This paper is not intended to replace information in the National Register Bulletins and other NPS
publications. It is intended as a supplement, and if discrepancies are found between this paper and other
NPS publications, the existing publications should be considered correct. Comments are welcome and
should be directed to the author. After review and discussion, the substance of this paper may be
incorporated into future publications.


The evaluation of properties for National Register eligibility involves an assessment of the
significance of a property in terms of the history of the relevant geographical area, the history of
associated historical themes or subjects, and within an historical and contemporary time frame—
in other words, its context. The purpose of this paper is to provide general guidance on writing a
context. It is intended to pertain to all nominations and property types, regardless of the
applicable criteria.

More explicit information on developing historic contexts for special property types is included
in the National Register bulletins. For example, the bulletin on historic aviation properties gives
instructions on addressing the contexts important to those properties. This paper, therefore,
provides general information, with the understanding that the person developing a context will
need to add his or her mark of creativity and solid research for a context to be a good tool for
evaluating related properties.

The applicability of this information to archeological resources may be somewhat limited. For
these resources, detailed instructions can be found in the National Register Bulletin Guidelines
for Evaluating and Registering Archeological Properties.

▶ **Problem 1**
In the rows, duplicate the lines from the line containing "This screenshot has height=452, width=672." through the line containing "coordinates (107, 266).".
The passage and the rows that come after it have nothing to do with each other.

▶ **Dataset entries**
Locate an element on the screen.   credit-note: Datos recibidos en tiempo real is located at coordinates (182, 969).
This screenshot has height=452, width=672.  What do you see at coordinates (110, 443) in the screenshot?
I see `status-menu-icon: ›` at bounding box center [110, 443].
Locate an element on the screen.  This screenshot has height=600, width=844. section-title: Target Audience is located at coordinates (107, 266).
---
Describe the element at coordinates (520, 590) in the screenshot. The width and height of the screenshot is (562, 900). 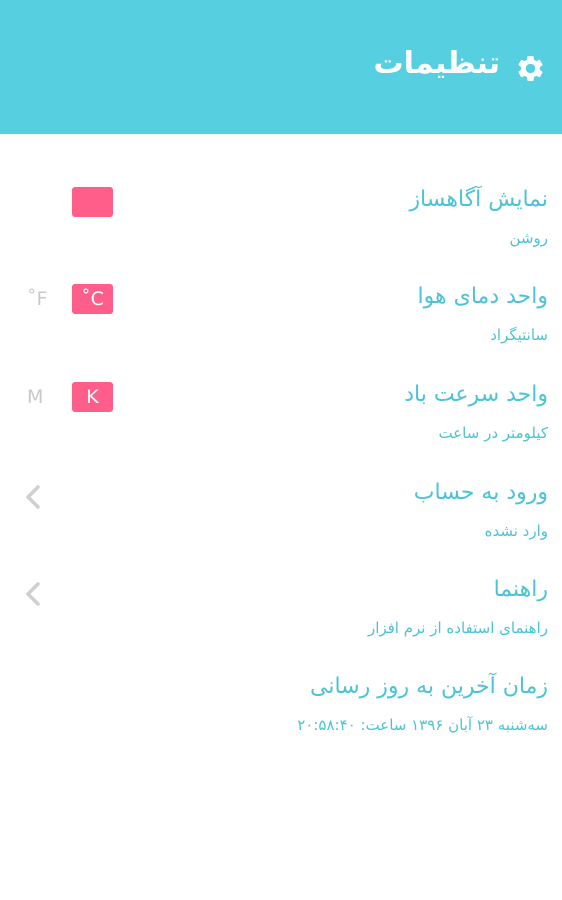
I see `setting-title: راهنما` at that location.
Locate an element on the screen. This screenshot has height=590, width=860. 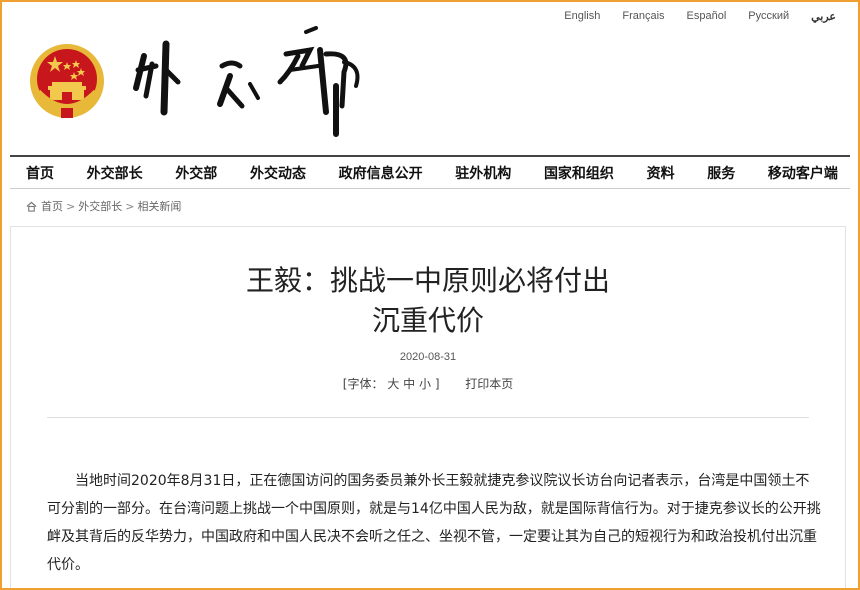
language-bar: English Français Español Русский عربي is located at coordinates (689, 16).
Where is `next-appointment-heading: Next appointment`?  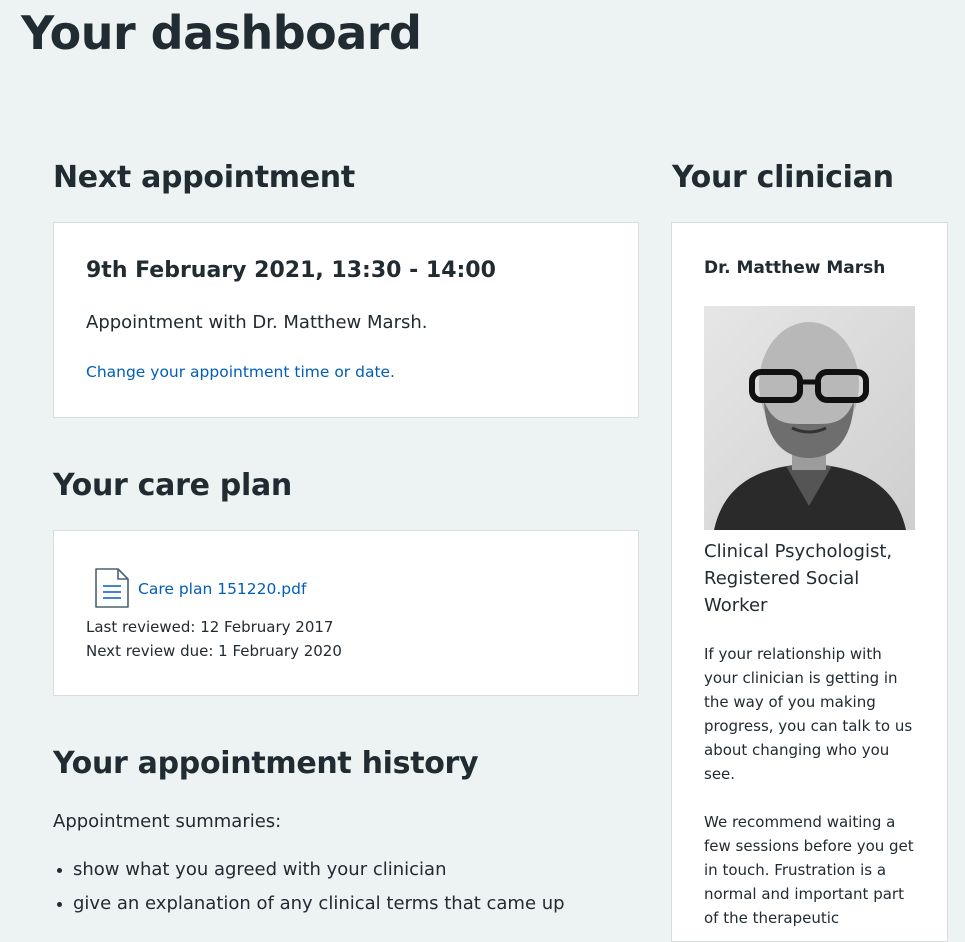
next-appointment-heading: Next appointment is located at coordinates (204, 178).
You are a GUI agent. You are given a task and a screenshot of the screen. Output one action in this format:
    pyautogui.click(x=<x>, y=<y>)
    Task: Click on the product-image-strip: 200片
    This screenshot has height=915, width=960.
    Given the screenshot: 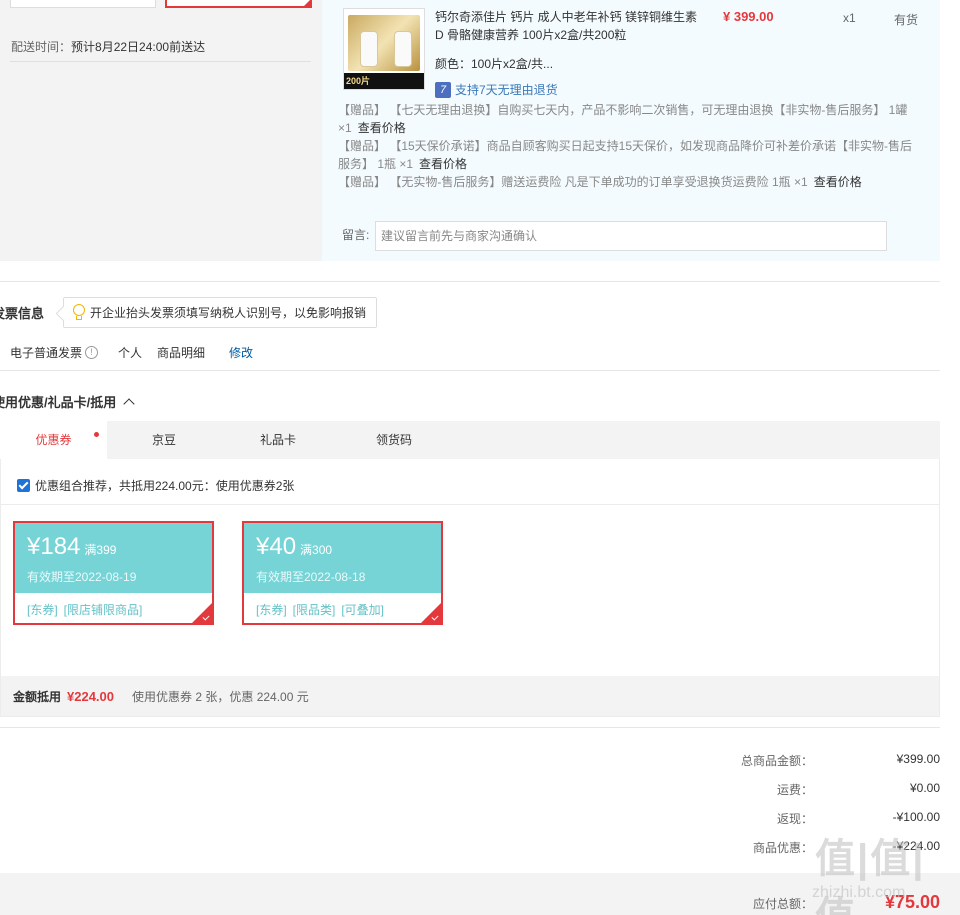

▶ **Problem 2**
According to the passage on National Register contexts, where can detailed instructions for archeological resources be found?

▶ **Response box 1**
This screenshot has height=452, width=672.  What do you see at coordinates (110, 443) in the screenshot?
I see `status-menu-icon: ›` at bounding box center [110, 443].
Locate an element on the screen.  This screenshot has height=600, width=844. section-title: Target Audience is located at coordinates (107, 266).

▶ **Response box 2**
They can be found in the National Register Bulletin Guidelines for Evaluating and Registering Archeological Properties.